The Member States must also contribute to the financing of the 
projects. In general, the maximum benefit provided by ESF is 50 percent 
of the total cost of projects geared toward Objectives 2, 3, 4, and 5b, 
and 75 percent of the project's total cost for Objective 1 projects. 
For Objective 4 programs implemented in Italy, generally 45 percent of 
the funding is provided by the EC and 35 percent by the GOI (under the 
auspices of the Rotation Fund).
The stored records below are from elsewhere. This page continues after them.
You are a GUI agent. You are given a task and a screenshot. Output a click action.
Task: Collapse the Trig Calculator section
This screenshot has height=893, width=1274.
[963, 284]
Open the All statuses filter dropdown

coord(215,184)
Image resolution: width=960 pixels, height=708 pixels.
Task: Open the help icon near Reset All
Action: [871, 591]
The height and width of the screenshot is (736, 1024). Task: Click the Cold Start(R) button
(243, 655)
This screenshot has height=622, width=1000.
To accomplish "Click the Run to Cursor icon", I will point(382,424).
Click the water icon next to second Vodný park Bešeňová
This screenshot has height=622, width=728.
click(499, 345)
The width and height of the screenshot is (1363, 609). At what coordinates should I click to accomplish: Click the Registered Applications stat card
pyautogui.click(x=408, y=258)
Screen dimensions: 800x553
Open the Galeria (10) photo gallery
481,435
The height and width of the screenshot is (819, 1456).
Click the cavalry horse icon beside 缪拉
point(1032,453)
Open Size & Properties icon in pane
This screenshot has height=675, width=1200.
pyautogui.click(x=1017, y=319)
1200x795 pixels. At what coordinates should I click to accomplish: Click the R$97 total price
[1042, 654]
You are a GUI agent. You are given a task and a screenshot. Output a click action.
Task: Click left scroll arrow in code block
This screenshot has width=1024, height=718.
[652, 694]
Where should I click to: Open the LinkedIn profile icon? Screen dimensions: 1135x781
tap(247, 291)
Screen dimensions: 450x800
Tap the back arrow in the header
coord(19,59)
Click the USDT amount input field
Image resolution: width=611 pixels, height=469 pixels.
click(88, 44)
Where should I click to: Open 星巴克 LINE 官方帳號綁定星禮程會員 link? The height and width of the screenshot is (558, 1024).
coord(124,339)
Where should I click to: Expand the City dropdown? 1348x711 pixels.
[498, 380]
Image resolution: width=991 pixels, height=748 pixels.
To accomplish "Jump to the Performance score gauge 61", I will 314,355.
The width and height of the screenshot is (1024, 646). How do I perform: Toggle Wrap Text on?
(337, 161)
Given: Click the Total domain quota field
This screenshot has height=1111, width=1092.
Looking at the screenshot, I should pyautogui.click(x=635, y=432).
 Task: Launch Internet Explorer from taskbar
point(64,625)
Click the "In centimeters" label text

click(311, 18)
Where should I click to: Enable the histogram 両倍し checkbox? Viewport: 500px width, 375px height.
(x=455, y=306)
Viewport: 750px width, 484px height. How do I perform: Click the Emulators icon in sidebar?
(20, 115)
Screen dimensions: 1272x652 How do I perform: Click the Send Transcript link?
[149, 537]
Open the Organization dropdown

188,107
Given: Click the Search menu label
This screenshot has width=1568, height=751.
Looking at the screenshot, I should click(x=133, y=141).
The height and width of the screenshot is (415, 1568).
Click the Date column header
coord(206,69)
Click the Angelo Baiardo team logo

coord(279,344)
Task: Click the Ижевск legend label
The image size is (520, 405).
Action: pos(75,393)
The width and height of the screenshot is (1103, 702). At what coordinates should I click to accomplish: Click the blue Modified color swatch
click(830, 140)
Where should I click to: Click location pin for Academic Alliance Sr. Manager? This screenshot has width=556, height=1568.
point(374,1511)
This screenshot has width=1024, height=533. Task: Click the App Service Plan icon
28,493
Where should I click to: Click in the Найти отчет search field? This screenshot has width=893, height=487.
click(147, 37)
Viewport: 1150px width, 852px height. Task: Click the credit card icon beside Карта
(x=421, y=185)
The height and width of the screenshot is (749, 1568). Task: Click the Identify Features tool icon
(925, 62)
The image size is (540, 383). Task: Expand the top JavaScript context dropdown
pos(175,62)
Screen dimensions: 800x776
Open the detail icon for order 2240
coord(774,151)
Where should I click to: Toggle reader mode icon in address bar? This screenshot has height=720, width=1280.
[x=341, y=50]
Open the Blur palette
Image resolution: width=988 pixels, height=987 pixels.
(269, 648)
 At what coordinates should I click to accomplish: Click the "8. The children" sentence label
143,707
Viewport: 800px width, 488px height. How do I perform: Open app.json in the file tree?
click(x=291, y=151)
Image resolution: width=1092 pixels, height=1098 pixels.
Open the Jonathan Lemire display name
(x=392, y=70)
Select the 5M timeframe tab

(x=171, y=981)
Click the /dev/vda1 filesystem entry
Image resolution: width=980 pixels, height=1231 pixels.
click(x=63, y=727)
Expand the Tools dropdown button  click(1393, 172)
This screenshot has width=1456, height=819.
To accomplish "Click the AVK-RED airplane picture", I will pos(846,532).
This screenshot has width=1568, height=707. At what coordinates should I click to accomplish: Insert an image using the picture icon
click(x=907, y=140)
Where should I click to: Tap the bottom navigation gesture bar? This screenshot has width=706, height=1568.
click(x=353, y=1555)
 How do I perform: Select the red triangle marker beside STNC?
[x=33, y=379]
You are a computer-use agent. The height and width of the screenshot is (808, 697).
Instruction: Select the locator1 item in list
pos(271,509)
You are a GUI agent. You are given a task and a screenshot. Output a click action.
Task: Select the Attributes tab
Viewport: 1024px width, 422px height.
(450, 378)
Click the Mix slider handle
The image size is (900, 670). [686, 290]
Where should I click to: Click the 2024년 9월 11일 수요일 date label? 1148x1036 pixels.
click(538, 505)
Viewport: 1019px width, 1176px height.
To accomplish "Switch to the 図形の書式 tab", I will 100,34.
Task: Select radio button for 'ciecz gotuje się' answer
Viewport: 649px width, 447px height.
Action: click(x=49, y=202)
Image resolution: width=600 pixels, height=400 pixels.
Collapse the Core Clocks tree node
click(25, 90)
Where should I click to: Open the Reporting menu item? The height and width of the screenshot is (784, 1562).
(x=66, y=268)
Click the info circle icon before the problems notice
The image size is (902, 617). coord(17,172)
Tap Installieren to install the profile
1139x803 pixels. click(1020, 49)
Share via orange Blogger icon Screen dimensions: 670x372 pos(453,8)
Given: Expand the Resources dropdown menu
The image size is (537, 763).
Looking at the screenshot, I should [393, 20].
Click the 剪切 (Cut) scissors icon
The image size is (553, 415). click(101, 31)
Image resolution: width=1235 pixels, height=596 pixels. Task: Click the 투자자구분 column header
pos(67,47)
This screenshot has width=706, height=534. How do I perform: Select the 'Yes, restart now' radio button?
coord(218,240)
Companies usually receive 50 percent of 
the aid up-front

[[Page 30422]]

and the remainder upon satisfactory completion of the training program.
    According to the questionnaire responses, the following respondents 
received or benefitted from ESF grants: CAS, Valbruna, Rodacciai and 
Bedini. We find these grants to constitute a financial contribution 
within the meaning of section 771(5)(D)(i) of the Act.
    All of these grants were given for Objective 4 projects involving 
worker assistance in the form of employee training. The Department 
considers worker assistance programs to provide a benefit to a company 
when the company is relieved of a contractual or legal obligation it 
would otherwise have incurred. 19 CFR section 357.513(a). Generally, 
only limited information was provided in the questionnaire responses 
about the purpose of these grants. However, one respondent, Bedini, 
reported that its ESF grants were used to train its employees in the 
``technical and scientific aspects of steel production, * * * the sales 
and distribution of steel products, * * * and the general activities of 
the company, i.e., technical personnel were trained about the technical 
aspects of production.'' Bedini's May 14, 2001 supplemental response at 
S-7. Moreover, in general, the respondents provided insufficient 
information regarding the nature and extent of their normal vocational 
training programs and job-skills enhancement practices (i.e., the sorts 
of training and skills enhancement normally taking place in the absence 
of ESF assistance).
    We intend to examine this issue more closely at verification, time 
permitting. However, because companies normally incur the costs of 
training to enhance the job-related skills of their own employees, and 
because the limited record information suggests that these ESF training 
programs were related to the operations of the respondents, in lieu of 
more detailed information to the contrary we preliminarily determine 
these ESF grants have relieved the recipient respondents of obligations 
that they otherwise would have incurred. Accordingly, we determine the 
ESF grants received by CAS, Valbruna, Rodacciai and Bedini provided a 
benefit under section 771(5)(E) of the Act to each recipient in the 
amount of the respective grant.
    Regarding the specificity of benefits under this program, neither 
the EC nor the GOI has provided us with detailed industry and regional 
distribution information on Objective 4 grants in Italy, despite our 
explicit request for such information in the questionnaires and 
supplemental questionnaires. Therefore, we find it appropriate to apply 
an adverse inference and conclude that these grants are specific under 
section 771(5A) of the Act.
    Based on the foregoing, we find the ESF grants to CAS, Valbruna, 
Rodacciai and Bedini to be countervailable subsidies.
    The Department normally considers the benefits from worker-training 
programs to be recurring. 19 CFR section 351.524(c)(1). However, we 
found in Wire Rod, that ESF grants relate to specific, individual 
projects and we treated them as non-recurring grants because each grant 
required separate government approval. 64 FR at 40488; 19 CFR section 
351.524(c)(2)(ii). In this investigation, because the amount of ESF 
funding approved for each recipient was less than 0.5 percent of the 
recipient's sales, we have expensed all reported ESF grants received in 
the year of receipt for all recipient respondents. Because Bedini did 
not receive any ESF grants in the POI, we found the program not used 
for Bedini. For the remaining recipients, we divided the amount of ESF 
grants received by each recipient in the POI by that recipient's total 
POI sales. Accordingly, we preliminarily determine that the following 
ad valorem rates exist for CAS, Valbruna, and Rodacciai, respectively: 
0.11 percent, 0.01 percent, and 0.05 percent.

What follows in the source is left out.